The scope of the project is the optimization of downstream processing (DSP) for the production of Biopharmaceuticals. Biopharmaceuticals have been successfully used as efficient therapeutic drugs for many pathophysiological conditions since the first recombinant product, insulin, was approved in 1982. Despite its efficacy, accessibility is still limited due to extremely high costs. In the production chain, capturing and purifying still represents a major bottleneck. Consequently, improvements in this area produce substantial cost reductions and expand patients’ accessibility to highly efficient drugs. Another aim of this action is to cope with the changing manufacturing demands, by lowering its environmental footprint and moving to more sustainable technologies.
The project’s main objective was to implement a fully integrated continuous manufacturing platform based on continuous purification, viral clearance and final Ultrafiltration/Diafiltration (final drug substance formulation) process unit operations, in combination with single-use disposable techniques. All unit operations of monoclonal antibodies DSP sequence on manufacturing scale were integrated together with incorporation of advanced analytical tools (PAT - Process Analytical Technology analytical tools).
In specific work packages we focused on primary separation, where the removal of cells from product takes place. There the aim was substitution of the standard process for primary separation with the utilization of flocculants in combination with filtration or for fully continuous bioprocess (perfusion process) also implementation of tangential flow filtration (TFF). This resulted in substantial reduction of cost and in robust process for removal of cells from the product. In capture step development studies, we focused on continuous chromatography on protein A resin, where the main aim was reduction in size of the columns and reduction of need for expensive resin volume and highly improved productivity. For implementation of such process on manufacturing scale also single use continuous chromatography equipment was developed. Additionally non-chromatographic capture step alternatives, such as continuous precipitation, were explored as a future approaches for purification of biopharmaceuticals. Single-use disposable technology for all downstream processing operations was evaluated and flow-through approaches for polishing steps implemented, to remove impurities in a continuous way. Other options for processing of biopharmaceuticals in a continuous way were also implemented, such as continuous virus inactivation and different continuous UF/DF techniques as part of continuous final DS formulation approach. Best performing technologies were selected and implemented on large scale continuous and integrated process, where we achieved reduction in the size and number of downstream unit operations. In order to monitor and control the established process, advanced analytical tools for measuring impurities, product content and other parameters in real time or close to real time were implemented.

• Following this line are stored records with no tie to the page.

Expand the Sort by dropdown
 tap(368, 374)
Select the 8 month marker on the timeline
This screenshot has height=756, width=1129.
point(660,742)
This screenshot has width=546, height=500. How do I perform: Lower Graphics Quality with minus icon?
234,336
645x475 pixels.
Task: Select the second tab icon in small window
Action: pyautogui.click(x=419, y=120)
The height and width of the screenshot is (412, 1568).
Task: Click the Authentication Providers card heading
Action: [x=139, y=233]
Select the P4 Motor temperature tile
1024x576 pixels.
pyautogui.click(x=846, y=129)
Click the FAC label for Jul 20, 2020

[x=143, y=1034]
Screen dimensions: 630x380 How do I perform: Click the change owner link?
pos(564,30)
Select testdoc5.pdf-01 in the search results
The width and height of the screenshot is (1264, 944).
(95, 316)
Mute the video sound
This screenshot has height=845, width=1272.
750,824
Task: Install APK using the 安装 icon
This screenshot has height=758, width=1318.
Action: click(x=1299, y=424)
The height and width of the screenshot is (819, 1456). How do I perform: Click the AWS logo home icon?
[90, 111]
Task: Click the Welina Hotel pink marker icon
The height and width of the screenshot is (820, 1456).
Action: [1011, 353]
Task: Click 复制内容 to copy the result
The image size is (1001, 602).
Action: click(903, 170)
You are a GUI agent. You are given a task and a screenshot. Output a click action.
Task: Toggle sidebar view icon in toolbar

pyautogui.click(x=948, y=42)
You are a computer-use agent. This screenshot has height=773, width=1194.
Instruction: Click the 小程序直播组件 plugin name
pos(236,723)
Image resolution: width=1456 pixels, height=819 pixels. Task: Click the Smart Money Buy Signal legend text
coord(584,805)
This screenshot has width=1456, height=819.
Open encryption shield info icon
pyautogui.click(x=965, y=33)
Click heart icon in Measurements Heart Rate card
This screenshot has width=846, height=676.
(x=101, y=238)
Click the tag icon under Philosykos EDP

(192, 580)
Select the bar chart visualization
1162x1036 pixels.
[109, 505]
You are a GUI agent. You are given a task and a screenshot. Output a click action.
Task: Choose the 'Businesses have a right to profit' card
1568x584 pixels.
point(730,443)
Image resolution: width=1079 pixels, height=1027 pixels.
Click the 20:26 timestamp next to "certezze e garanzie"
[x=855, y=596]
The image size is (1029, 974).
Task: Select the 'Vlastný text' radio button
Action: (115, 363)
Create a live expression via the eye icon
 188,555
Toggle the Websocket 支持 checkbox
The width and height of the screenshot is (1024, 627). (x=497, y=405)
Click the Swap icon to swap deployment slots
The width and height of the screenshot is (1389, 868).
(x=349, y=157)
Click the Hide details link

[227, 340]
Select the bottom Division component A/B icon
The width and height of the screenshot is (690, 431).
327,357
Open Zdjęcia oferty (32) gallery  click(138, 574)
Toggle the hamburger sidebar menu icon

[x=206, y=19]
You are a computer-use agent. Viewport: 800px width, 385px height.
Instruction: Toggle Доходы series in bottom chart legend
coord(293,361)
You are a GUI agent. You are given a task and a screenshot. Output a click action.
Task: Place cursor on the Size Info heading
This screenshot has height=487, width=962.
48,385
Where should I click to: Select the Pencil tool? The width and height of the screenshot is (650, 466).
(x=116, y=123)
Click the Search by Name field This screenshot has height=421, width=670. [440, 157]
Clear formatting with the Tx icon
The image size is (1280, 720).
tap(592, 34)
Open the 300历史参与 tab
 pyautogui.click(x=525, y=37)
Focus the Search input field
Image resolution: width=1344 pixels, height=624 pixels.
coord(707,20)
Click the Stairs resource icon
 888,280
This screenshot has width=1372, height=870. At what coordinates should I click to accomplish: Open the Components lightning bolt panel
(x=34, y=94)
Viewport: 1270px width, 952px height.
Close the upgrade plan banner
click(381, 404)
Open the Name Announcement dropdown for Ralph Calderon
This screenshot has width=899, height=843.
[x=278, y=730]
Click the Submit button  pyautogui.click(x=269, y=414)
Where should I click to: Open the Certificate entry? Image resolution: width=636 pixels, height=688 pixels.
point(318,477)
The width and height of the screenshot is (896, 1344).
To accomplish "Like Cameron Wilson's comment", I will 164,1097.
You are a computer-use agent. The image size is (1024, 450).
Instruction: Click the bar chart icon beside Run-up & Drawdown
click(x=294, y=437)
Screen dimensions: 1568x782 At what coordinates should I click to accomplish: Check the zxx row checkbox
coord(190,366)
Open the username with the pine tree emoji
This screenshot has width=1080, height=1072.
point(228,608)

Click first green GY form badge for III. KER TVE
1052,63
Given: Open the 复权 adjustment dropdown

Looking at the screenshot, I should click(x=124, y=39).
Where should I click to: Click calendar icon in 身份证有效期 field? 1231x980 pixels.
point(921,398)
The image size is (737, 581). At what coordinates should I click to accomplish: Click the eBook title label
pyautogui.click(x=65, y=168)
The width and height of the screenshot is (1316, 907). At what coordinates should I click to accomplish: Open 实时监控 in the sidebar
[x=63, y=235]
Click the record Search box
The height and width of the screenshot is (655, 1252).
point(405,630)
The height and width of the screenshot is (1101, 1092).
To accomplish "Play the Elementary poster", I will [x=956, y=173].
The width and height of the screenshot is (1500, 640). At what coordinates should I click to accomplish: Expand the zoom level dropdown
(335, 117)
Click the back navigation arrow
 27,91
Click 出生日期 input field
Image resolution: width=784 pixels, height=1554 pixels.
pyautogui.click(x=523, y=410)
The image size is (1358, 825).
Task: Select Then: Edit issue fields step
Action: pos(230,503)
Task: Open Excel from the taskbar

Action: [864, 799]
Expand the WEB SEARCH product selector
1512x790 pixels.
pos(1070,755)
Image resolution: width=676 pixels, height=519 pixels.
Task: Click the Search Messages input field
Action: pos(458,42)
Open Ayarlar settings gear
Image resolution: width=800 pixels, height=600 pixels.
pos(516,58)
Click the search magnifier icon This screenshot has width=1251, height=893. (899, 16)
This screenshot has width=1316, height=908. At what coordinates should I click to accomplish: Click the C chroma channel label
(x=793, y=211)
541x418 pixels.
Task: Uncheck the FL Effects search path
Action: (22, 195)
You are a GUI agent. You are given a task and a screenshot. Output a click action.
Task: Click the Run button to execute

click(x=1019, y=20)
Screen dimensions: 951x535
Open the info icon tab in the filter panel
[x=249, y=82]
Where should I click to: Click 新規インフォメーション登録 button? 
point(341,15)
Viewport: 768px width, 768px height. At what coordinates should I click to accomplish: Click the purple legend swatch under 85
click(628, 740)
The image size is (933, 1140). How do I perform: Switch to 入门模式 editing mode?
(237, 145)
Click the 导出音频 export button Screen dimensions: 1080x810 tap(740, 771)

Large scale continuous and integrated process was successfully validated and showed many benefits. Most important ones were more efficient drug production processes, with reduced costs, and greater productivity, flexibility and competitiveness – ultimately leading to greater patient accessibility and lower burdens on healthcare systems. A second aim was to create a more sustainable process, with a reduction in the amount of consumables and water used, leading to reduced environmental footprint of the biopharma industry and reduced investment and operating costs for companies.